If pictures appear among the lines below, leave them out while you return exactly the lines from the one with "Open the tamara_gorro username in header" through the one with "Where should I".

▶ _Data records_:
■ ■ ■ ■
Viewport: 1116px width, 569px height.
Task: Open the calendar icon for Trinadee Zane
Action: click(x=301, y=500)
■ ■ ■ ■
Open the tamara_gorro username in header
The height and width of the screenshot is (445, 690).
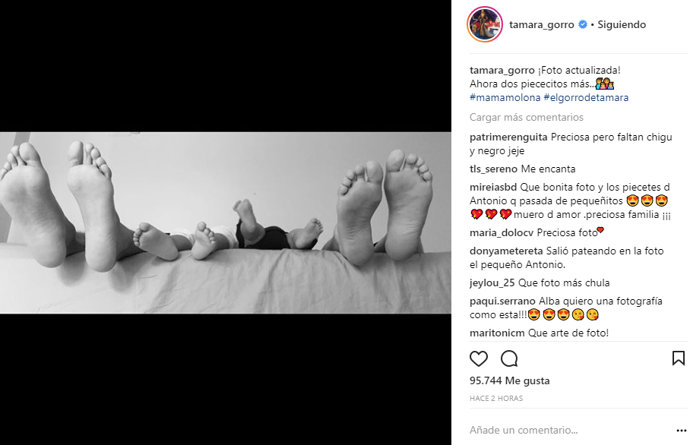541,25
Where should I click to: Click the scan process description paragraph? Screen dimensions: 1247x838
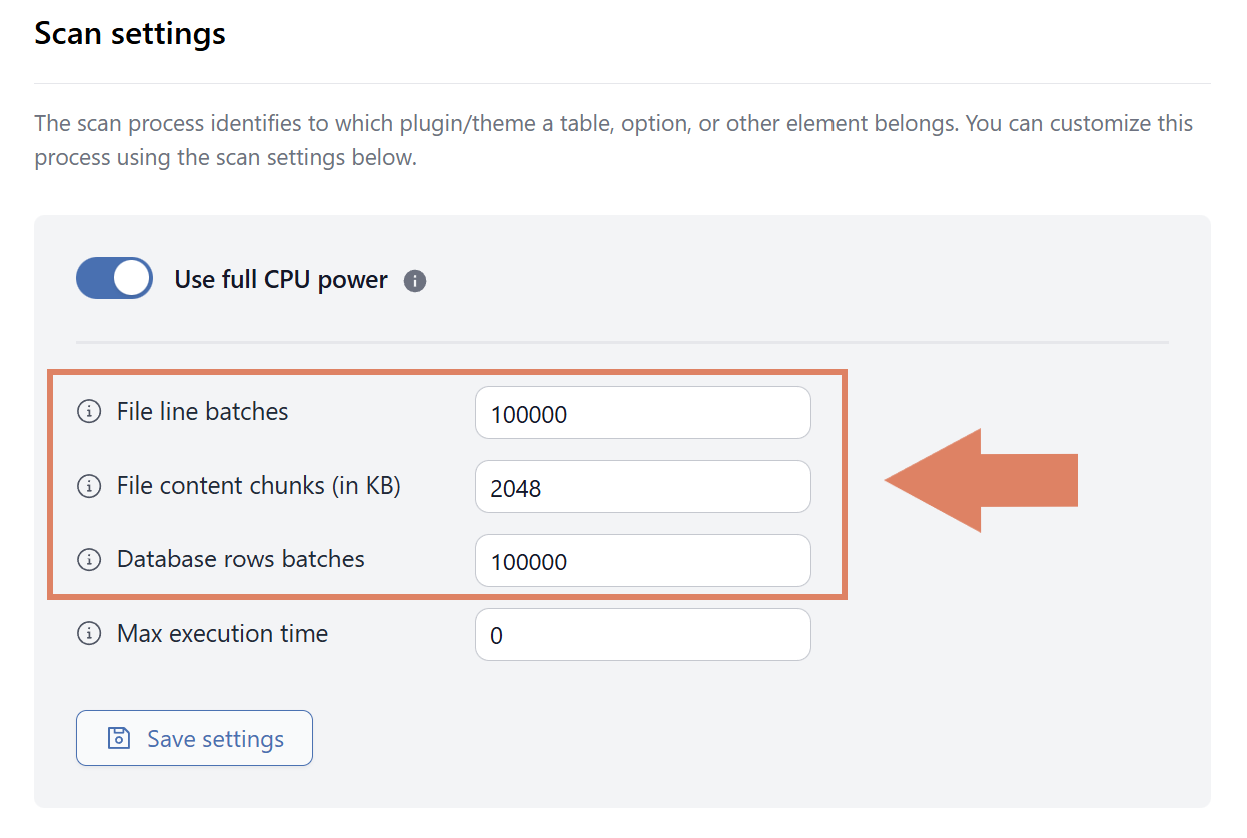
■ ■ ■ ■
▶ _Result of the task_:
Open the tamara_gorro username in header
The height and width of the screenshot is (445, 690).
541,25
Where should I click to: Click the scan process description paragraph? Screen dimensions: 1247x838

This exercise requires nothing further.